* WHAT IS NEEDED:
Nothing outside the range is wanted. Repeat exactly the lines below from the one with "7 (241, 857)" through the one with "[linkedin] (429, 2010)".

* SUPPLIED RECORDS:

---+---

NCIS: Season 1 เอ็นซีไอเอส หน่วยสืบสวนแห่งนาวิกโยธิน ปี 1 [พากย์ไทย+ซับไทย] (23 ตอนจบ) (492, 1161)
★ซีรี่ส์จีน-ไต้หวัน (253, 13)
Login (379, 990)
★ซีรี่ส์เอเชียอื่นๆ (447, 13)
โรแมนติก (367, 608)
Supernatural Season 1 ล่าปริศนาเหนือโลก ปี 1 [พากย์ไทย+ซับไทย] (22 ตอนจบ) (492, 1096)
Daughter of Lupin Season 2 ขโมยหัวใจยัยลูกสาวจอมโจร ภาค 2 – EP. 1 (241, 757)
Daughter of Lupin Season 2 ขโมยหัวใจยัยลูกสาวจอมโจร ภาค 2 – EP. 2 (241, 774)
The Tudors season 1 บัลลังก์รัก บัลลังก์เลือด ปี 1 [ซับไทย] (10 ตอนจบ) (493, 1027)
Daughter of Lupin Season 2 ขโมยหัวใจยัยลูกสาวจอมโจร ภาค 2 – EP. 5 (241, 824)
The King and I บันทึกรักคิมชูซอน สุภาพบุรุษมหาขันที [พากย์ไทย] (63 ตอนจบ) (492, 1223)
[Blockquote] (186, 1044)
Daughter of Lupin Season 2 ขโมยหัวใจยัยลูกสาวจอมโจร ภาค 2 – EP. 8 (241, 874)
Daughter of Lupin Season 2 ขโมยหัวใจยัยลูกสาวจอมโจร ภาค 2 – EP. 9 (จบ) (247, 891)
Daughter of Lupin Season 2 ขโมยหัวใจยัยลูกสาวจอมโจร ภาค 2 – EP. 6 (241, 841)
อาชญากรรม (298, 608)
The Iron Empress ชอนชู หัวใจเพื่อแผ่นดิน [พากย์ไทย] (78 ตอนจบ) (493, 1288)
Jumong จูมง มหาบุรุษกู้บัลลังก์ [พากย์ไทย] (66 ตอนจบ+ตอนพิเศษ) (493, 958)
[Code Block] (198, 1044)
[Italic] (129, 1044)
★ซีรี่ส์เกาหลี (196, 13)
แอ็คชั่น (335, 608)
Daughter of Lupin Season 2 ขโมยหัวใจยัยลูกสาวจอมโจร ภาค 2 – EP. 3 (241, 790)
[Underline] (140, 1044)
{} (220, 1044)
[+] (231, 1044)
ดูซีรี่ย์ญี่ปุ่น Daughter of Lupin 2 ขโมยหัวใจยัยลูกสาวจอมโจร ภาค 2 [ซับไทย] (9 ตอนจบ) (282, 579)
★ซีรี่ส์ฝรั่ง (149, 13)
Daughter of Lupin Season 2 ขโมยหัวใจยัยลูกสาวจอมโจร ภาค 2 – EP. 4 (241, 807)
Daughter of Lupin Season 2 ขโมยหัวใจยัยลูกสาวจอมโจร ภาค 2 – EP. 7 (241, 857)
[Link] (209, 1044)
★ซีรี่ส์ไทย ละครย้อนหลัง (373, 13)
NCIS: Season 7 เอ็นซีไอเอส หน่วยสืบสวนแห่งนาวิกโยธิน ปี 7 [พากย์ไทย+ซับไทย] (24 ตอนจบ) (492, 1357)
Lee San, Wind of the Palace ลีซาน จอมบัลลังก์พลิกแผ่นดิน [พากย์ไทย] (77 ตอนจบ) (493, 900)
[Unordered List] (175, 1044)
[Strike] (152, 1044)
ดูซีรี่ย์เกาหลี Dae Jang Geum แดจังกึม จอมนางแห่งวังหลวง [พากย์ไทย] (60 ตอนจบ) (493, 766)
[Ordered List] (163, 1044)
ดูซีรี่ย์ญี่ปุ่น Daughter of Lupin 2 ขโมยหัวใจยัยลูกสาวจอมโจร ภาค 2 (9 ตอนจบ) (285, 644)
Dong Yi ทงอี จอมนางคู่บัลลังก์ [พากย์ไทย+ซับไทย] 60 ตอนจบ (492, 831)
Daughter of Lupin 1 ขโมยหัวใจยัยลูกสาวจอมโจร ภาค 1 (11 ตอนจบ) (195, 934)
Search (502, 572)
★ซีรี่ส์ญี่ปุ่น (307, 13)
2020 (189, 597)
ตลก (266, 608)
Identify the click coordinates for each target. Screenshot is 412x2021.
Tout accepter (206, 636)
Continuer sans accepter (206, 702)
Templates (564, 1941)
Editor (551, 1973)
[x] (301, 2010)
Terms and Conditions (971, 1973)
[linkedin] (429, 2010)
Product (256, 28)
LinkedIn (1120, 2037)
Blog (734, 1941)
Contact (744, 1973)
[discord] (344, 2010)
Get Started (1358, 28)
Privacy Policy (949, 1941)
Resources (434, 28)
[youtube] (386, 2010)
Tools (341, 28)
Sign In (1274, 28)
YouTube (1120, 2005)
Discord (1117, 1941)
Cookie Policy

---+---

* RESPONSE TO THE TASK:
Daughter of Lupin Season 2 ขโมยหัวใจยัยลูกสาวจอมโจร ภาค 2 – EP. 7 (241, 857)
[Link] (209, 1044)
★ซีรี่ส์ไทย ละครย้อนหลัง (373, 13)
NCIS: Season 7 เอ็นซีไอเอส หน่วยสืบสวนแห่งนาวิกโยธิน ปี 7 [พากย์ไทย+ซับไทย] (24 ตอนจบ) (492, 1357)
Lee San, Wind of the Palace ลีซาน จอมบัลลังก์พลิกแผ่นดิน [พากย์ไทย] (77 ตอนจบ) (493, 900)
[Unordered List] (175, 1044)
[Strike] (152, 1044)
ดูซีรี่ย์เกาหลี Dae Jang Geum แดจังกึม จอมนางแห่งวังหลวง [พากย์ไทย] (60 ตอนจบ) (493, 766)
[Ordered List] (163, 1044)
ดูซีรี่ย์ญี่ปุ่น Daughter of Lupin 2 ขโมยหัวใจยัยลูกสาวจอมโจร ภาค 2 (9 ตอนจบ) (285, 644)
Dong Yi ทงอี จอมนางคู่บัลลังก์ [พากย์ไทย+ซับไทย] 60 ตอนจบ (492, 831)
Daughter of Lupin 1 ขโมยหัวใจยัยลูกสาวจอมโจร ภาค 1 (11 ตอนจบ) (195, 934)
Search (502, 572)
★ซีรี่ส์ญี่ปุ่น (307, 13)
2020 (189, 597)
ตลก (266, 608)
Identify the click coordinates for each target. Screenshot is 412x2021.
Tout accepter (206, 636)
Continuer sans accepter (206, 702)
Templates (564, 1941)
Editor (551, 1973)
[x] (301, 2010)
Terms and Conditions (971, 1973)
[linkedin] (429, 2010)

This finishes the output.